## Text passage
Posted: Sun Sep 10, 2017 3:45 am
by Barf
On Youtube, I found a quite nice tutoriai on the Windows command line. It consists of 9 5-minutes videos. It is not "necessary" to go through all parts; I would recommend 1 to 5.

To clarify: I am not an advocate of using the command line for general work (in particularly not on Windows). However, there are reasons for advanced users to have fundamental skills and knowledge. Also Microsoft recognizes this: Many system administration utilities in Windows comes as command line versions only. They have also put a lot of effort into the successor of cmd.exe, called PowerShell. Not even Microsoft consider the command line as obsolete.

It can be noted that other OS than Windows have much more powerful command lines. (This is not OS advocacy!)

Posted: Sun Sep 10, 2017 5:04 am
by vickyg2003
Well at first I thought this wasn't going to be of any use. Really CD, DIR, CLS, MKDIR, RMDIR, PATH ... I guess there are some people that didn't start in DOS, but otherwise I didn't expect to learn anything. but it was playing in the background, and all of a sudden I learned something new. I didn't know you could use the TAB button to autocomplete!!!! I wish I had known that for the last decade! My typing is terrible, as you've witnessed.

I'll give the rest of them a listen.

Posted: Sun Sep 10, 2017 5:54 am
by yaworski
PowerShell is nice and great upgrade from cmd.exe, but it's still not a match to shells like Zsh or newer versions of Bash. On my Windows machine I have Cygwin with Zsh and a lot of other Unix/Linux utils installed which makes working with command line on Windows a lot better (at least for a power user). Of course PowerShell is not just an upgrade regarding command line editing capabilities but it's much more integrated with the OS, so some things can only be done in it.

I didn't watch the tutorials, but here's another tip, if it wasn't in the videos. When you have some directory opened in a Windows Explorer window, you can drag and drop some file or sub-directory from it into the command line which will insert the file path at the cursor position. So it's possible to type "cd " (with space) and then drag and drop a directory into the command line to enter its full path.

## Dataset excerpts
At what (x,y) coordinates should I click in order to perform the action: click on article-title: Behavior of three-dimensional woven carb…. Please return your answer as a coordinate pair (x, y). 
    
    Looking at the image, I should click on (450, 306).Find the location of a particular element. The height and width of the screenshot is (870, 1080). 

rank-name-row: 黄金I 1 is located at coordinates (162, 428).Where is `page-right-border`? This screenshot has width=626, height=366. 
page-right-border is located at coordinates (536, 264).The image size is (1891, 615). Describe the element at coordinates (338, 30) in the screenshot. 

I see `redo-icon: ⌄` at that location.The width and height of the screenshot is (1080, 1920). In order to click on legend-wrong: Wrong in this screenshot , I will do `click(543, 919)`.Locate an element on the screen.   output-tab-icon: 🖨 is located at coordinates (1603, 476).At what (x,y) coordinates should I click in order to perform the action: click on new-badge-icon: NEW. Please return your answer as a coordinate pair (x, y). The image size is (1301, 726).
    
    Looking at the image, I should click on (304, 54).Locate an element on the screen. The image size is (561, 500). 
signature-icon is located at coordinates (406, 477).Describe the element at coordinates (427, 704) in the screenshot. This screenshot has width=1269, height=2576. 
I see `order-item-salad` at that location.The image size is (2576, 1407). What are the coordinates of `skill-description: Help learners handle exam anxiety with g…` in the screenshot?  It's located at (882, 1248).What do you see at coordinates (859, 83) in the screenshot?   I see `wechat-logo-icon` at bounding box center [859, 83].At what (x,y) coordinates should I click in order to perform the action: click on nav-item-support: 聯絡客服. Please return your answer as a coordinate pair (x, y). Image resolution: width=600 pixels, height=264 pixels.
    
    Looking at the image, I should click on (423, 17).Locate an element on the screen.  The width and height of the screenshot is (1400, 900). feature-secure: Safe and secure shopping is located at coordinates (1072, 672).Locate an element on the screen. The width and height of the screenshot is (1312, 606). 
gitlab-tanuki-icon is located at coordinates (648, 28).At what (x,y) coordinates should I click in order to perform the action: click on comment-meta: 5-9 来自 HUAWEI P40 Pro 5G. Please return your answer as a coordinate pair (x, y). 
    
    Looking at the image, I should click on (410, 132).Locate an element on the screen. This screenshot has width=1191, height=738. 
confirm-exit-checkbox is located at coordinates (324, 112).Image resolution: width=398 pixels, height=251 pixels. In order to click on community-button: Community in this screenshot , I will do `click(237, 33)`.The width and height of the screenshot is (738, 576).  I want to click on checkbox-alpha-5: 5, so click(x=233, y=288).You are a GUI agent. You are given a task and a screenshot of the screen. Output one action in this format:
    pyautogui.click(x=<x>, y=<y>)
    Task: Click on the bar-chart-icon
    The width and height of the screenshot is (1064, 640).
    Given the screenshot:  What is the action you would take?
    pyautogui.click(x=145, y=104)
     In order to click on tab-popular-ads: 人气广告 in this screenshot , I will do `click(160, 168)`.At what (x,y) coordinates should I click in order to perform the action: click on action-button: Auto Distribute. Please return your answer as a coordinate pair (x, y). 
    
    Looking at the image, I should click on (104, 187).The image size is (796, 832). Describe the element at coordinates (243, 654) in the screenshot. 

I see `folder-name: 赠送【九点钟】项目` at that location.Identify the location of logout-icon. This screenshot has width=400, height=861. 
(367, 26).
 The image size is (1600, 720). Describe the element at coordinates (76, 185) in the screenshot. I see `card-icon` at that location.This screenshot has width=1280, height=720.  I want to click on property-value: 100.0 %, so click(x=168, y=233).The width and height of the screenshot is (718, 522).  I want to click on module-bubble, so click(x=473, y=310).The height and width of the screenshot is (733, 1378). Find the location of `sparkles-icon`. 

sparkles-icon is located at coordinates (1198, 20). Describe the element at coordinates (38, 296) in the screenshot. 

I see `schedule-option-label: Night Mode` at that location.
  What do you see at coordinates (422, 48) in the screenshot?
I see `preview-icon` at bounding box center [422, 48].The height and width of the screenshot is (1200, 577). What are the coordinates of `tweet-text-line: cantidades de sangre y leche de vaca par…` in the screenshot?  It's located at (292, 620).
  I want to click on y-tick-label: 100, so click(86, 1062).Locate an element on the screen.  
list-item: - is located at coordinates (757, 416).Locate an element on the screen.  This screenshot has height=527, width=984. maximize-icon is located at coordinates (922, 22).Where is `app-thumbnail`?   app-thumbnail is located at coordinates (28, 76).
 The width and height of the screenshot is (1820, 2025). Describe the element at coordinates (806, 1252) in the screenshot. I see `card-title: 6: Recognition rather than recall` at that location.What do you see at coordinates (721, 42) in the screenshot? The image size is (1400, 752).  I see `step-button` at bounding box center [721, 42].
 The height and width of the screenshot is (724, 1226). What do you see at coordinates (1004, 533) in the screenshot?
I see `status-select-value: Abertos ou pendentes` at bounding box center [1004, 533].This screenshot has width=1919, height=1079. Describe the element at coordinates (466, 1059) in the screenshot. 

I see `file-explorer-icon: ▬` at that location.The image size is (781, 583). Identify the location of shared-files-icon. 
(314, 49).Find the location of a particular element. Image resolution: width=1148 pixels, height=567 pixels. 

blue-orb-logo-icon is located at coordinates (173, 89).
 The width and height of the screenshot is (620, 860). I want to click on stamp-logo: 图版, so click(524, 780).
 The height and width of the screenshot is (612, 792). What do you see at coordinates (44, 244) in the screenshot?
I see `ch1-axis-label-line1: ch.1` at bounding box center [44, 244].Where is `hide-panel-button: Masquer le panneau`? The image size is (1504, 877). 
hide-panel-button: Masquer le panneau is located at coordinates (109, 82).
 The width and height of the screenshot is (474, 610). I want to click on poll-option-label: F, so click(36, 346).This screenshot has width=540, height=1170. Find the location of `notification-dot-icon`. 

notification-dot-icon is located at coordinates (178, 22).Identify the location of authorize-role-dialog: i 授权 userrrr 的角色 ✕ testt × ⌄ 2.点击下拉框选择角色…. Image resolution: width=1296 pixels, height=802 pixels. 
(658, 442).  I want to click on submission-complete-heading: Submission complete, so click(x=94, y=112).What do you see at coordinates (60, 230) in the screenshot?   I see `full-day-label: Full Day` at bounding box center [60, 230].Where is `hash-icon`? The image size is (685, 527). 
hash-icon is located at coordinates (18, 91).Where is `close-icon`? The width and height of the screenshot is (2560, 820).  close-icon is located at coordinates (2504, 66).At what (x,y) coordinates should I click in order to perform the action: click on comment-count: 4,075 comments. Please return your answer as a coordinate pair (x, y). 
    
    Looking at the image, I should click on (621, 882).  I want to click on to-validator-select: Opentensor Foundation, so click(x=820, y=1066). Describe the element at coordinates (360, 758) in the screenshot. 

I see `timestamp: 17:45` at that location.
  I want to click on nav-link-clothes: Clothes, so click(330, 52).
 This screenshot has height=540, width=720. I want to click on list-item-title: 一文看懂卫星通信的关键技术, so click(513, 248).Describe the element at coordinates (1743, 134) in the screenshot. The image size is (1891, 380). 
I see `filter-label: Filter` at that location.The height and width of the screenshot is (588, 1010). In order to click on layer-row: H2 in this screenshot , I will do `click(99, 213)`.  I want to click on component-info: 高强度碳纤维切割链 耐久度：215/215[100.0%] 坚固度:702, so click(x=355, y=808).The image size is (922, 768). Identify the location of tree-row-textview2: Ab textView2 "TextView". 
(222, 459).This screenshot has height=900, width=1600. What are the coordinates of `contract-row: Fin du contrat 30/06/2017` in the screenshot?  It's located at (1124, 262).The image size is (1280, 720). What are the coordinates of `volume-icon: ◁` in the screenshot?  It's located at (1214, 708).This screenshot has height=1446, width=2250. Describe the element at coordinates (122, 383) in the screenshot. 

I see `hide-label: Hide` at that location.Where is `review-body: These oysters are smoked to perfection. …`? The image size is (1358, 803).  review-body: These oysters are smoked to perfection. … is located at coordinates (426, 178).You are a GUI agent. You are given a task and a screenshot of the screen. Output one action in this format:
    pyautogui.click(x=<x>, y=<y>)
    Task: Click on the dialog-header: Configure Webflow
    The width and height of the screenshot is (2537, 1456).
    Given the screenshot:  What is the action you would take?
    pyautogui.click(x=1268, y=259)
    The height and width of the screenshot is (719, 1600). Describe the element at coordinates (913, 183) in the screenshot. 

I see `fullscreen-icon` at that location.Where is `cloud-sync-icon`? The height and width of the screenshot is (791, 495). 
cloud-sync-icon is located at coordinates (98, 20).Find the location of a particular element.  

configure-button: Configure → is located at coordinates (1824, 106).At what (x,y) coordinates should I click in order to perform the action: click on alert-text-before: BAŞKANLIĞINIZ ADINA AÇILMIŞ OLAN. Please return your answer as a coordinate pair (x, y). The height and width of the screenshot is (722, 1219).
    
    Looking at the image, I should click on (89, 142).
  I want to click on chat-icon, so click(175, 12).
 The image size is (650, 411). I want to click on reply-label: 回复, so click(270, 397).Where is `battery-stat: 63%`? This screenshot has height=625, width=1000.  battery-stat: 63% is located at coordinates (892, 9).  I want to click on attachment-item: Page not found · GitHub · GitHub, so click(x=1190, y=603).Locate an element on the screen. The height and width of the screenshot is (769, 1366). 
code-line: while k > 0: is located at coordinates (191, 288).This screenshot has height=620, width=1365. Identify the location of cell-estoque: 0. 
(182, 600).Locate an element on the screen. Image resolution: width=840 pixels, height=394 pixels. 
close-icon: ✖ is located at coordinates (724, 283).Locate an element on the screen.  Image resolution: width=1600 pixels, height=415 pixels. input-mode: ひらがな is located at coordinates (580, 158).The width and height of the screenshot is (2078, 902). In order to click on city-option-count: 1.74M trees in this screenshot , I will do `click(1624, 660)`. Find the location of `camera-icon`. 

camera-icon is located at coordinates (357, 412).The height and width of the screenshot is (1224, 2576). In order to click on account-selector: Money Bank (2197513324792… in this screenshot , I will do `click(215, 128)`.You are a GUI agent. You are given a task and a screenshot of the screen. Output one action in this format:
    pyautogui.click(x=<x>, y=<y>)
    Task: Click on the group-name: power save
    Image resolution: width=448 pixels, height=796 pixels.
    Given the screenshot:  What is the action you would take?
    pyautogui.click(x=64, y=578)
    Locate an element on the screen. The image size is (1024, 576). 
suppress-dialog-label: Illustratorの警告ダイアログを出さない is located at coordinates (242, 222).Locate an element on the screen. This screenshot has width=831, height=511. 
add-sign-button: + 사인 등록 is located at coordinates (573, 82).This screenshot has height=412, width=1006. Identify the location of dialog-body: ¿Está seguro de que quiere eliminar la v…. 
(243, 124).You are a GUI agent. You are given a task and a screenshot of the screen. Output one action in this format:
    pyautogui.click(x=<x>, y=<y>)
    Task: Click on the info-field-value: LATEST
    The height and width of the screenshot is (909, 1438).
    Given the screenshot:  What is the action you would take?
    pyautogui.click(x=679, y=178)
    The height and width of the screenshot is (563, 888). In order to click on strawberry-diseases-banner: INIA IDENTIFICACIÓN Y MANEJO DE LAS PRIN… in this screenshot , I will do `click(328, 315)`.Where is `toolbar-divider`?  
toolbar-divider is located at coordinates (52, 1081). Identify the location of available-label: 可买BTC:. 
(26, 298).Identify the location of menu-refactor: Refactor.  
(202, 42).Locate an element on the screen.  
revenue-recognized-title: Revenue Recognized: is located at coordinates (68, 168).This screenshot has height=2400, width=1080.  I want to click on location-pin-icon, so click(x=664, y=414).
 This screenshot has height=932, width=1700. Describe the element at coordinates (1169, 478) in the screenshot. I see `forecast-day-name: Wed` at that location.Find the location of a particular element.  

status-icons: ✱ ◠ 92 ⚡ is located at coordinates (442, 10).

## Aim of the task
Reproduce the part of the command-line forum thread starting with "It can be noted" and going on through "as you've witnessed.". Answer from the command-line forum thread alone, not from the records.

## Exercise answer
It can be noted that other OS than Windows have much more powerful command lines. (This is not OS advocacy!)

Posted: Sun Sep 10, 2017 5:04 am
by vickyg2003
Well at first I thought this wasn't going to be of any use. Really CD, DIR, CLS, MKDIR, RMDIR, PATH ... I guess there are some people that didn't start in DOS, but otherwise I didn't expect to learn anything. but it was playing in the background, and all of a sudden I learned something new. I didn't know you could use the TAB button to autocomplete!!!! I wish I had known that for the last decade! My typing is terrible, as you've witnessed.